(Entries taken from a collection)
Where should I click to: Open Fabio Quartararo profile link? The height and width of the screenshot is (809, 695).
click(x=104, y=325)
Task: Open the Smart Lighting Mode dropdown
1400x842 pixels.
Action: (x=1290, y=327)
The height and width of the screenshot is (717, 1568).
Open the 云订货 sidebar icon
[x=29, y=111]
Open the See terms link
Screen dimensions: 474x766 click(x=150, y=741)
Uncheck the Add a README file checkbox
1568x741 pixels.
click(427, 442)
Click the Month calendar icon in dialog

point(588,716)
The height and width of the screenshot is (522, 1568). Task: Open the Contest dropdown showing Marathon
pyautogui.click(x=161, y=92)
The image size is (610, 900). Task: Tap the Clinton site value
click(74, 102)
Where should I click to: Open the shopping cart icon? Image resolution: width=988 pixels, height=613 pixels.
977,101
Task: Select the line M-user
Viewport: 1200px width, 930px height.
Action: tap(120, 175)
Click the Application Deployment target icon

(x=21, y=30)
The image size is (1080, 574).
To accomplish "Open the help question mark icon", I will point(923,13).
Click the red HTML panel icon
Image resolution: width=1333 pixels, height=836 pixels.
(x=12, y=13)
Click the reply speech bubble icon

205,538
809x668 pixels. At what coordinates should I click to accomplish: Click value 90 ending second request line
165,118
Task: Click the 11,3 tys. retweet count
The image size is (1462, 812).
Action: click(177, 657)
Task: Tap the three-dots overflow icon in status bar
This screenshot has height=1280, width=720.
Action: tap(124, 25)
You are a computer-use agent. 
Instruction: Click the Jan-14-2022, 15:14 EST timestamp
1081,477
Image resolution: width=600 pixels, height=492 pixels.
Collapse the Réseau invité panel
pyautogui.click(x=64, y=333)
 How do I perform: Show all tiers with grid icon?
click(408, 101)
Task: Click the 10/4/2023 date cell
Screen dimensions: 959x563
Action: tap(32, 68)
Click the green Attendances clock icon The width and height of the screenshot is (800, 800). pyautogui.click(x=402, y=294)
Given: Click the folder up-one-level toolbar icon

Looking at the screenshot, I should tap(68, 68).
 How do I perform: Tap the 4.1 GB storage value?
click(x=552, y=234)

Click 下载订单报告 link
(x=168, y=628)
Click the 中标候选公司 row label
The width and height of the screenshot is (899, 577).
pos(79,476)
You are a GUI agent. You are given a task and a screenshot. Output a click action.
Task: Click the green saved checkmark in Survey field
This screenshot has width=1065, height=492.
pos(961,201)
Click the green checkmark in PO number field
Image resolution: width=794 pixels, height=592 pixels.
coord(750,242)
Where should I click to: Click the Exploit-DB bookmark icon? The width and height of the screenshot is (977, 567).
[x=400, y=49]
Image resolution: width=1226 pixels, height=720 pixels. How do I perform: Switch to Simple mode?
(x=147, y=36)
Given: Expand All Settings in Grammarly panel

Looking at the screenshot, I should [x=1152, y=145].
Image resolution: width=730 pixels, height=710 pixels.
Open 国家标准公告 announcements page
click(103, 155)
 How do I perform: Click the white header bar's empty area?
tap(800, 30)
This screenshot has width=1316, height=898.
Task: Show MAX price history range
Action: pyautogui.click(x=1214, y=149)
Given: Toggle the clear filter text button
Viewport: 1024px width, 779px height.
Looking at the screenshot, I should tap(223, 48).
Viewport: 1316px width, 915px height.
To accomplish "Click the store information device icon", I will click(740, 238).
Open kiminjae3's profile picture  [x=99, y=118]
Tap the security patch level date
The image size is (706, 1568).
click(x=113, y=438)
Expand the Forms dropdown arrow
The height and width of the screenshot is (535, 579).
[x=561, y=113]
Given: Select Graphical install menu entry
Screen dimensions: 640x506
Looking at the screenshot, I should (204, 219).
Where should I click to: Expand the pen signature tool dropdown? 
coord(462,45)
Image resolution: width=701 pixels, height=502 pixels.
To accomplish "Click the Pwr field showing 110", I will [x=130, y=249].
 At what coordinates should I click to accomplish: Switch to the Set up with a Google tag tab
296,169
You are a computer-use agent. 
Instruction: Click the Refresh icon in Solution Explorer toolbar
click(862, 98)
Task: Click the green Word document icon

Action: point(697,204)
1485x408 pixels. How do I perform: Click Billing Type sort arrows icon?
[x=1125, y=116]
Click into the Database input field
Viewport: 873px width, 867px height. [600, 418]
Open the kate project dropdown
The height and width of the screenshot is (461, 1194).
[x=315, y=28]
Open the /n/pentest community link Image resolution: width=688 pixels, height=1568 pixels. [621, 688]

(WHAT YOU HAVE TO DO)
Filter the data for the string "checkmark" and copy every line that has it.

(EXERCISE RESPONSE)
Task: Click the green saved checkmark in Survey field
Click the green checkmark in PO number field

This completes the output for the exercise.